→ Work order:
Your copy must hold all of the data below, unchanged and without images.

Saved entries
===============

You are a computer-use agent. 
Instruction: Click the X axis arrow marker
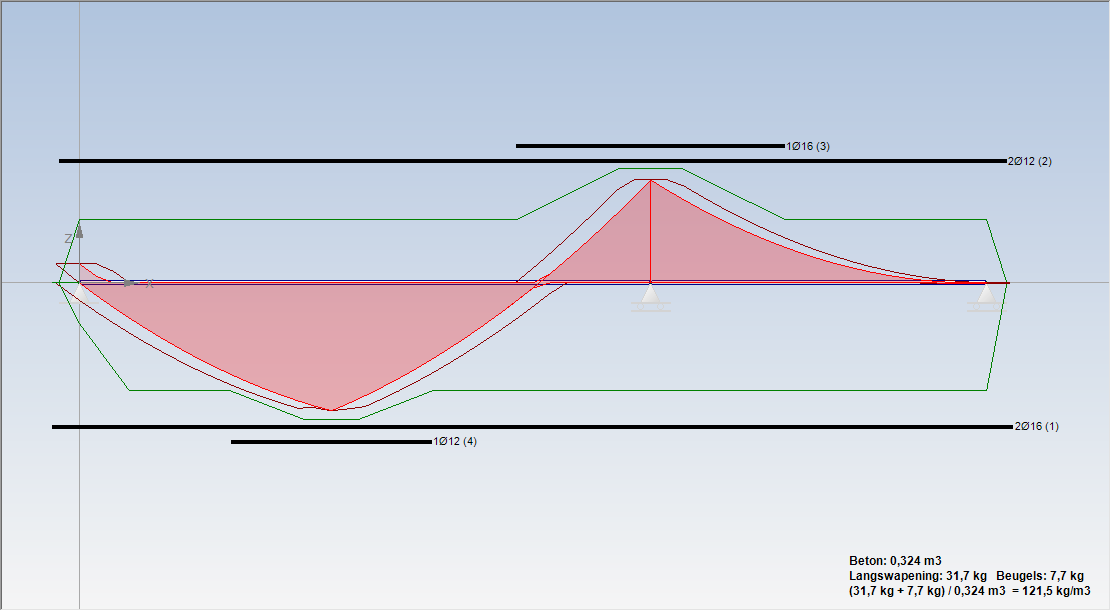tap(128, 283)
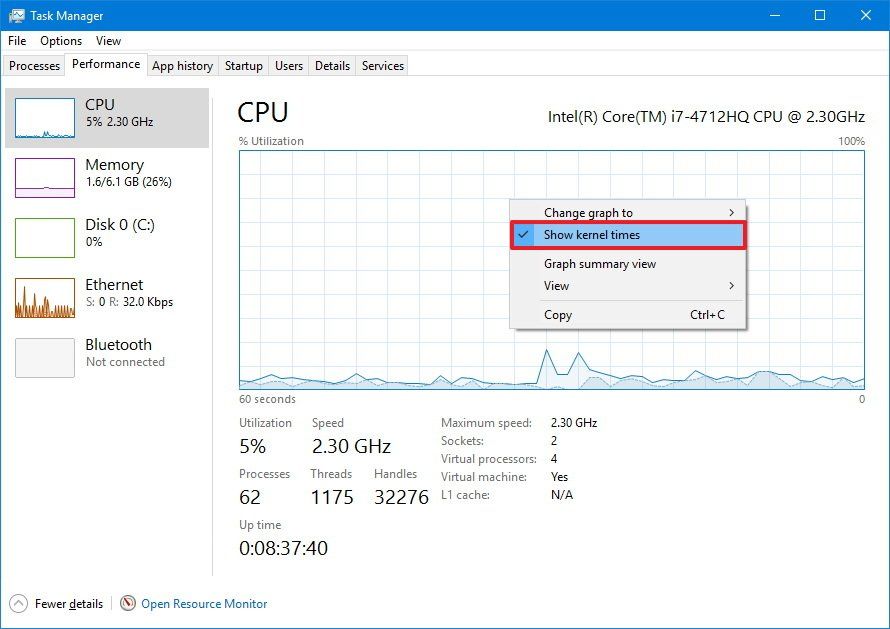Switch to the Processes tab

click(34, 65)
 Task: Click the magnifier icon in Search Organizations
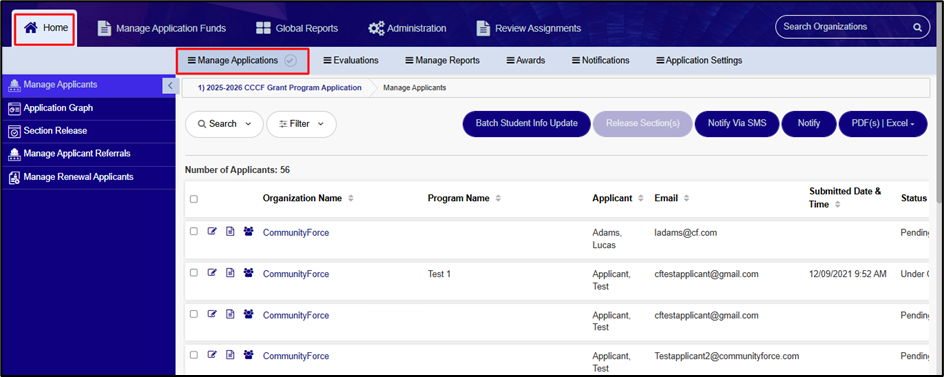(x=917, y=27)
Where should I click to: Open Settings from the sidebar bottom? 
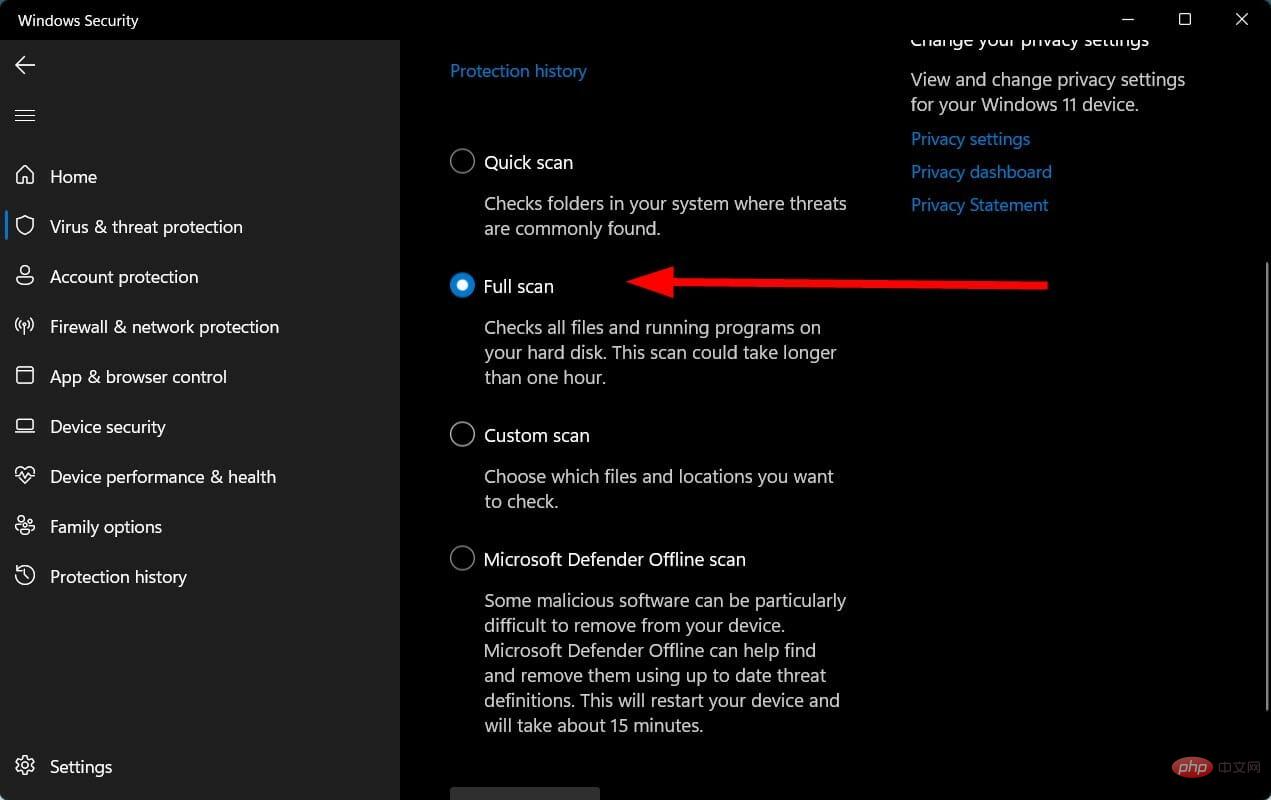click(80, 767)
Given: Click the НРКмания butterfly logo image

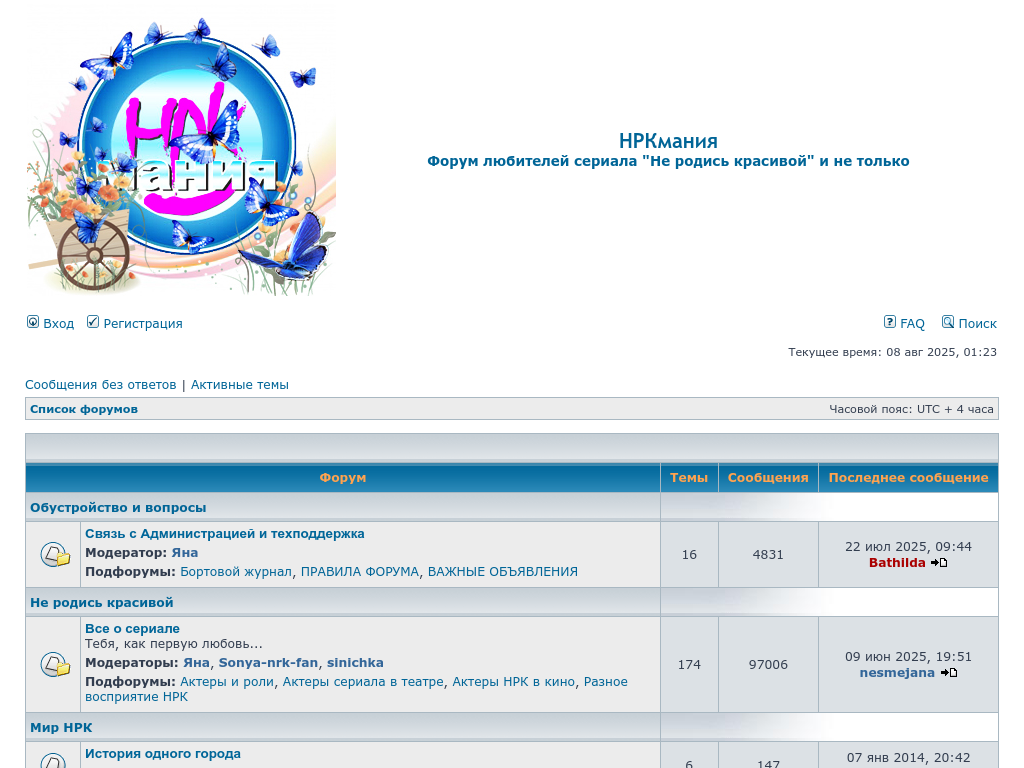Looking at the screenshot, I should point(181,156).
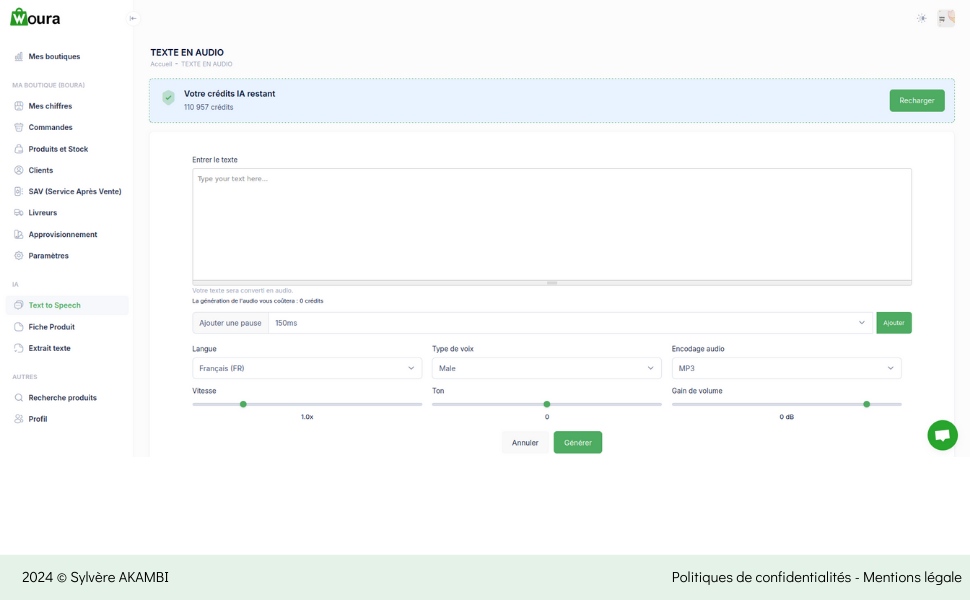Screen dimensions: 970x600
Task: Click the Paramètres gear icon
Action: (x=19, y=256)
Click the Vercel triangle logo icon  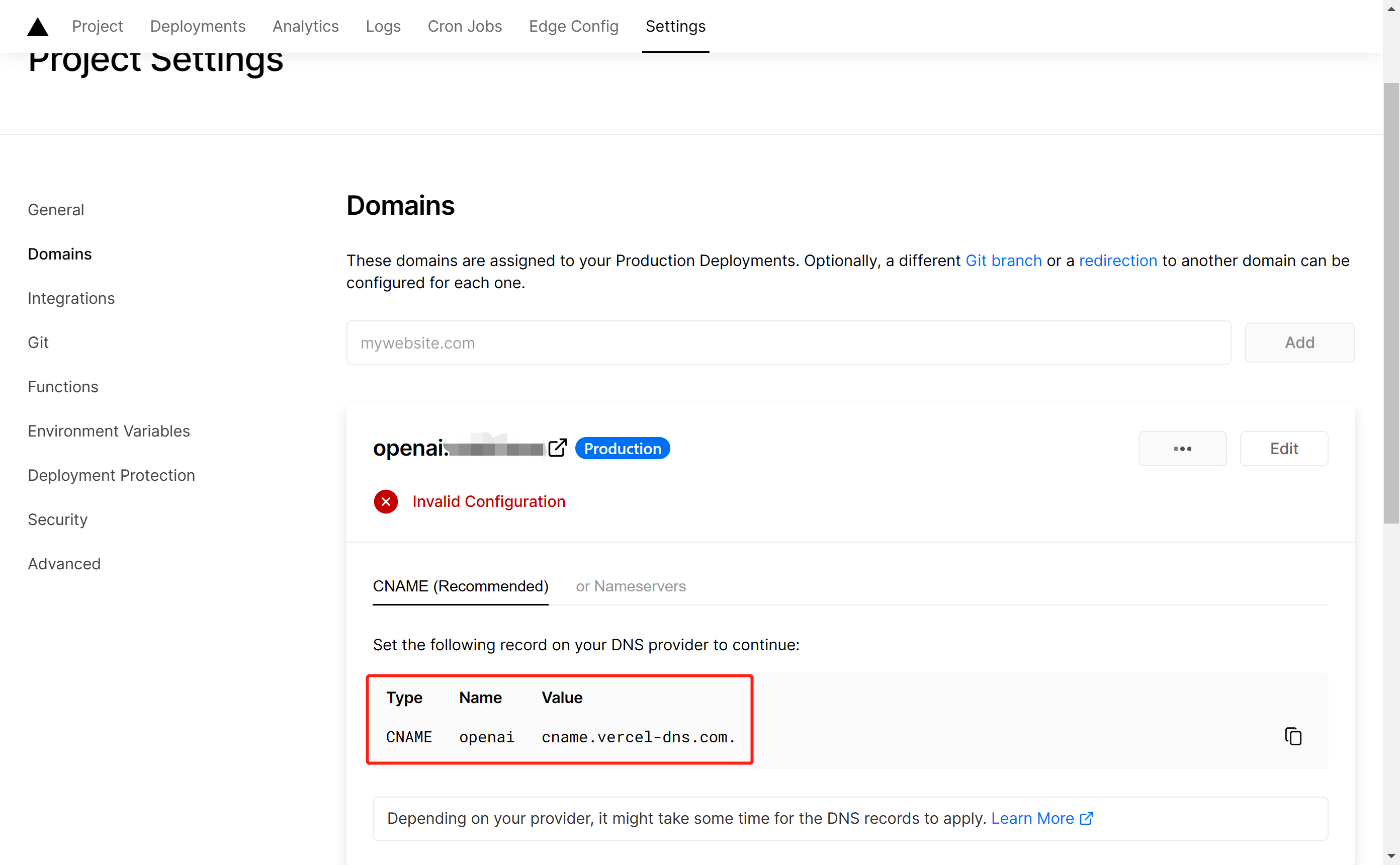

===============

→ Answer to the problem:
You are a computer-use agent. 
Instruction: Click the X axis arrow marker
tap(128, 283)
Switch to the Processes tab

click(34, 65)
 Task: Click the magnifier icon in Search Organizations
(x=917, y=27)
Where should I click to: Open Settings from the sidebar bottom? 
click(80, 767)
Given: Click the НРКмания butterfly logo image

Looking at the screenshot, I should point(181,156).
Screen dimensions: 970x600
Task: Click the Paramètres gear icon
Action: (x=19, y=256)
Click the Vercel triangle logo icon  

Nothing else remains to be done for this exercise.